Engineering and design company Atkins and Ordnance Survey have been appointed by the Centre for Digital Built Britain (CDBB) to research the benefits of creating a national digital twin of the UK’s infrastructure.
Led by Atkins, the research project will explore the baseline benefits of creating digital twins of the UK’s critical national infrastructure – from hospitals to railway stations – to form a connected ecosystem of data-sharing.
The research forms part of the CDBB’s National Digital Twin Programme, established to provide the public and private sectors with a roadmap to resilient information sharing across the built environment (while interfacing with the natural environment), with the aim of creating a national digital twin.
The project will involve measuring the performance, efficiency and resilience of the UK’s existing infrastructure; the potential impact of a national digital twin to the UK’s productivity; and the effect on future costs. The resulting baseline benefits case will also highlight which sectors, networks, regions and industries would benefit most.
Working together with Ordnance Survey, we will provide an outline of the baseline benefits of creating a digital twin and help future-proof our critical national infrastructure by understanding its needs and the impact of future events.– Will Squires, Atkins
Together, Atkins and Ordnance Survey will conduct interviews with industry figures and collate data on the likes of operational expenditure and maintenance costs to create a detailed database of all critical national infrastructure assets in the UK. This will include exploring potential synergies across sectors such as transport, energy, water and urban regeneration, adding a greater level of creativity when mapping the potential benefits.

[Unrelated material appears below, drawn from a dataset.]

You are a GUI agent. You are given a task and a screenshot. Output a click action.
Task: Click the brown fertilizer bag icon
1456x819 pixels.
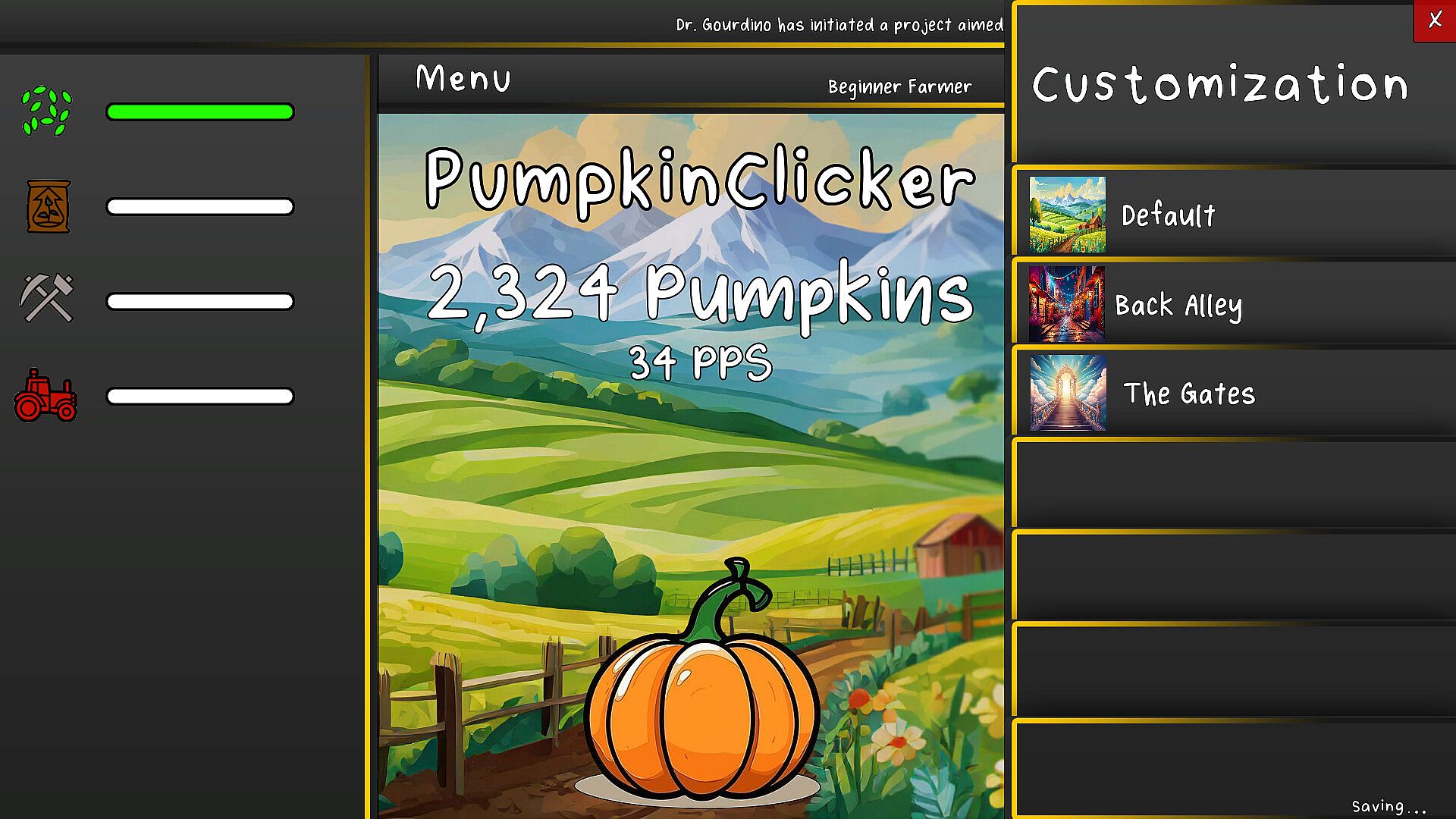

Will Squires, project lead at Atkins, said: “This flagship project provides a great opportunity to explore the benefits to both industry and end users with the creation of a national digital twin. Working together with Ordnance Survey, we will provide an outline of the baseline benefits of creating a digital twin and help future-proof our critical national infrastructure by understanding its needs and the impact of future events.”
Miranda Sharp, director of innovation at Ordnance Survey, said: “From this research, we hope to gain a better understanding and be able to more confidently describe the benefits of a national digital twin to asset owners and people with new ideas about the use of data to provide new services in the UK and countries across the world.
“We are leading a piece of work to create a ‘logic model’ that describes the nature and scale of benefits to of an information management framework. This framework links together individual digital twins, using geospatial data to create a national digital twin.
“Done well, it will ensure an increased profile for the National Digital Twin Programme as we are able to engage more businesses and users of infrastructure on the possibilities of using data to increase efficiency and generate value and spend less time talking about the technology.”
Mott Macdonald will be providing a supporting, advisory role to ensure a whole-industry view is achieved.